Task prompt: Only certain lines below are wanted: those starting at the line containing "February 2026 (246, 482)" and ending at the line containing "La bolletta si fa più leggera (140, 501)", both included, each retyped exactly.

Recorded data
-=-=-
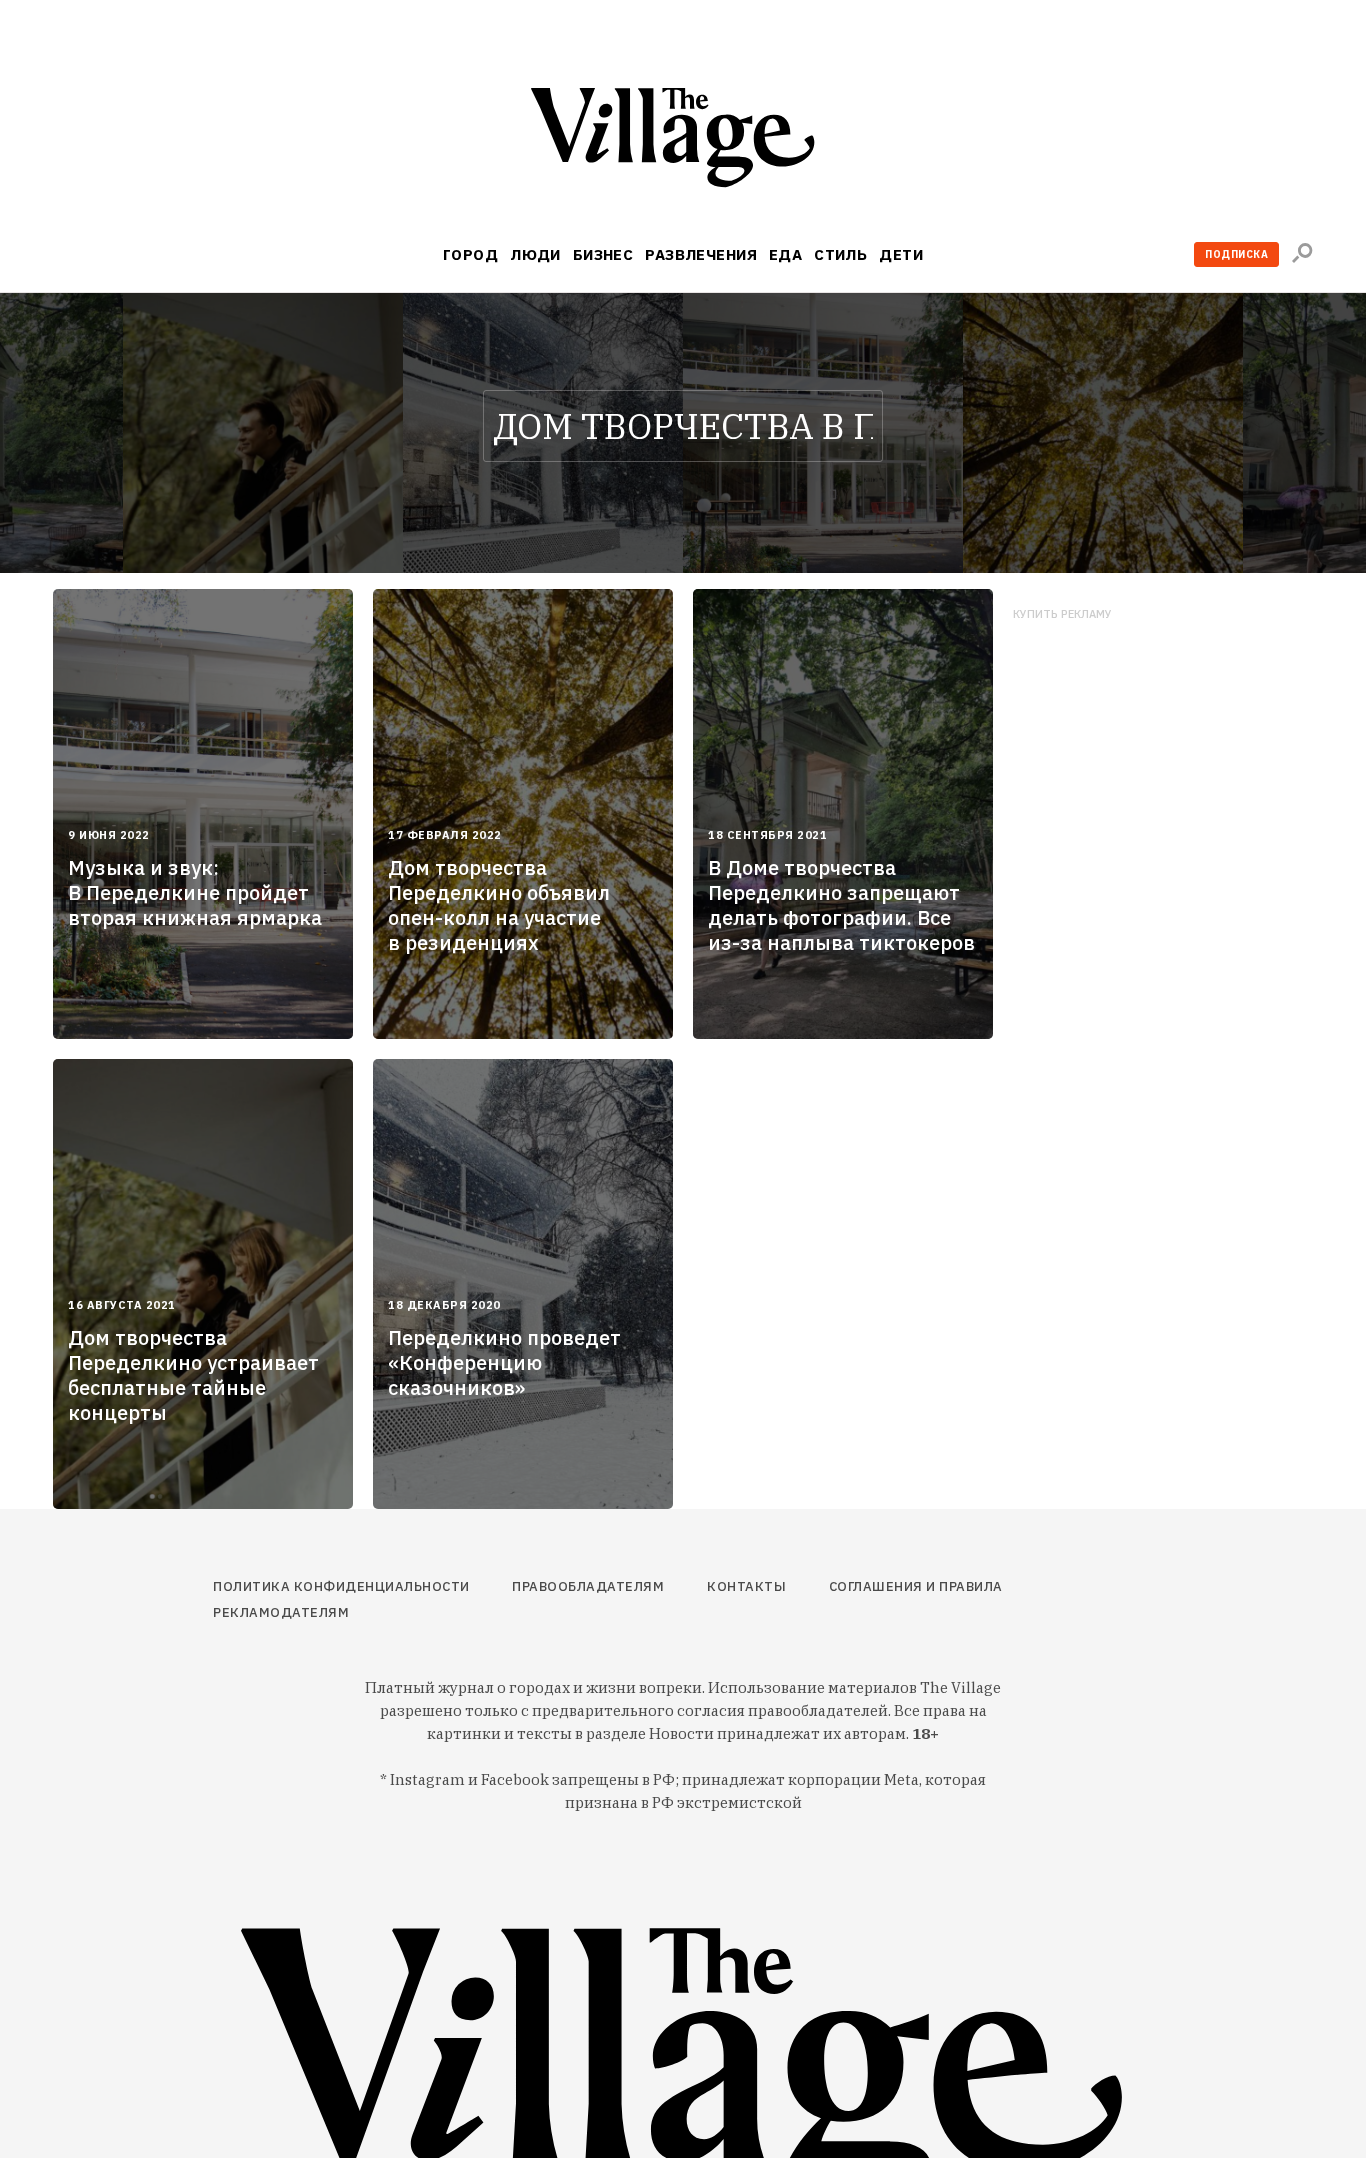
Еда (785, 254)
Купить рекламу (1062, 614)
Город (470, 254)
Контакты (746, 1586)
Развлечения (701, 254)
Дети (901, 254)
-=-=-
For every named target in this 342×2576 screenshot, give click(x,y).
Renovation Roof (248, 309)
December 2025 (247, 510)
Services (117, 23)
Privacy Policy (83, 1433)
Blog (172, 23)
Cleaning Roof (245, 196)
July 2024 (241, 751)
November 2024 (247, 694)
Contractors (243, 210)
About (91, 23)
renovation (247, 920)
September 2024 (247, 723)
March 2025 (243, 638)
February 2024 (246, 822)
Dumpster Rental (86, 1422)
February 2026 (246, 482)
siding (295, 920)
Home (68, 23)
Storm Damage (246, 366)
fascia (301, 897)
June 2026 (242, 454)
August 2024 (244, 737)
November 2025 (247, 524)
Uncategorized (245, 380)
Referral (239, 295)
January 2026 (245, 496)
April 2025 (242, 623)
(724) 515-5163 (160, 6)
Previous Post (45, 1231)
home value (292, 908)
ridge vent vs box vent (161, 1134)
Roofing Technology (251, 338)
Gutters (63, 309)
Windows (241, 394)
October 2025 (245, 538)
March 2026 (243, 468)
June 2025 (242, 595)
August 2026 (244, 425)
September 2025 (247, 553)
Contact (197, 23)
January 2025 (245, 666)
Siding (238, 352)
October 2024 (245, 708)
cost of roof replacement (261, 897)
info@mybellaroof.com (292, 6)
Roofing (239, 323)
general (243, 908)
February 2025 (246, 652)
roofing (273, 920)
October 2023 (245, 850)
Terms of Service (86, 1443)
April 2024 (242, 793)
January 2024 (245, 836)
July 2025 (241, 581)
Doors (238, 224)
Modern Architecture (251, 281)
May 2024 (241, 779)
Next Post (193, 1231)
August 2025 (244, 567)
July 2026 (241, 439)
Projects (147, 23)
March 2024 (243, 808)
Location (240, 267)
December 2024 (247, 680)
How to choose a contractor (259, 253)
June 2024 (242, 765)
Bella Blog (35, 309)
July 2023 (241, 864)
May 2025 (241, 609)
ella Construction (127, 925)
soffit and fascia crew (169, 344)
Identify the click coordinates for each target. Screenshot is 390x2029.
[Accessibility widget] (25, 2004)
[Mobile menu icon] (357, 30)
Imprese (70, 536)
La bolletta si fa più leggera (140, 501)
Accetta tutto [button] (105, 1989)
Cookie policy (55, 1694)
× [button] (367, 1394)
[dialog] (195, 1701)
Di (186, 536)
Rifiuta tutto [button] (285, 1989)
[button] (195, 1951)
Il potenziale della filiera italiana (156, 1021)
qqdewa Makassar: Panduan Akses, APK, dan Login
-=-=-
Solution for this exercise:
February 2026 (246, 482)
siding (295, 920)
Home (68, 23)
Storm Damage (246, 366)
fascia (301, 897)
June 2026 (242, 454)
August 2024 (244, 737)
November 2025 (247, 524)
Uncategorized (245, 380)
Referral (239, 295)
January 2026 (245, 496)
April 2025 (242, 623)
(724) 515-5163 (160, 6)
Previous Post (45, 1231)
home value (292, 908)
ridge vent vs box vent (161, 1134)
Roofing Technology (251, 338)
Gutters (63, 309)
Windows (241, 394)
October 2025 (245, 538)
March 2026 (243, 468)
June 2025 (242, 595)
August 2026 (244, 425)
September 2025 (247, 553)
Contact (197, 23)
January 2025 (245, 666)
Siding (238, 352)
October 2024 (245, 708)
cost of roof replacement (261, 897)
info@mybellaroof.com (292, 6)
Roofing (239, 323)
general (243, 908)
February 2025 (246, 652)
roofing (273, 920)
October 2023 (245, 850)
Terms of Service (86, 1443)
April 2024 (242, 793)
January 2024 (245, 836)
July 2025 (241, 581)
Doors (238, 224)
Modern Architecture (251, 281)
May 2024 (241, 779)
Next Post (193, 1231)
August 2025 (244, 567)
July 2026 (241, 439)
Projects (147, 23)
March 2024 (243, 808)
Location (240, 267)
December 2024 (247, 680)
How to choose a contractor (259, 253)
June 2024 (242, 765)
Bella Blog (35, 309)
July 2023 (241, 864)
May 2025 (241, 609)
ella Construction (127, 925)
soffit and fascia crew (169, 344)
Identify the click coordinates for each target. Screenshot is 390x2029.
[Accessibility widget] (25, 2004)
[Mobile menu icon] (357, 30)
Imprese (70, 536)
La bolletta si fa più leggera (140, 501)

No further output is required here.